Fit patients with small, localised tumours should undergo staging to define
operability. EUS (endoscopic U/S) or laparoscopy with laparoscopic ultrasound
will define tumour size, involvement of blood vessels and metastatic spread.
MRCP and ERCP are sensitive methods of diagnosing pancreatic cancer and are
valuable when the diagnosis is in doubt, although differentiation between cancer
and localised chronic pancreatitis can be difficult.
Management
Surgical resection is the only method of effecting cure, and 5-year survival in
patients undergoing a complete resection is around 12%. Clinical trials have
demonstrated improved survival (21–29%) with adjuvant chemotherapy using
gemcitabine.
Unfortunately, only 10–15% of tumours are resectable for cure, since most are
locally advanced at the time of diagnosis.
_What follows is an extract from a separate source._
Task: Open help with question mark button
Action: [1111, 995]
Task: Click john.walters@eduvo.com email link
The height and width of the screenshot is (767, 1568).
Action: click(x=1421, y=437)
For the great majority of patients,
treatment is palliative.
Palliative treatment
Pain relief can be achieved using analgesics but, in some patients, coeliac
plexus neurolysis may be required.
Jaundice can be relieved by choledochojejunostomy in fit patients, whereas
percutaneous or endoscopic stenting is preferable in the elderly and those with
very advanced disease.
Prognosis
Overall survival is only 3–5%, with a median survival of 6–10 months for those
with locally advanced disease and 3–5 months if metastases are present.
Ampullary or periampullary adenocarcinomas:
Are rare neoplasms that arise from the ampulla of Vater or adjacent duodenum.
They are often polypoid and may ulcerate; they frequently infiltrate the
duodenum but behave less aggressively than pancreatic adenocarcinoma.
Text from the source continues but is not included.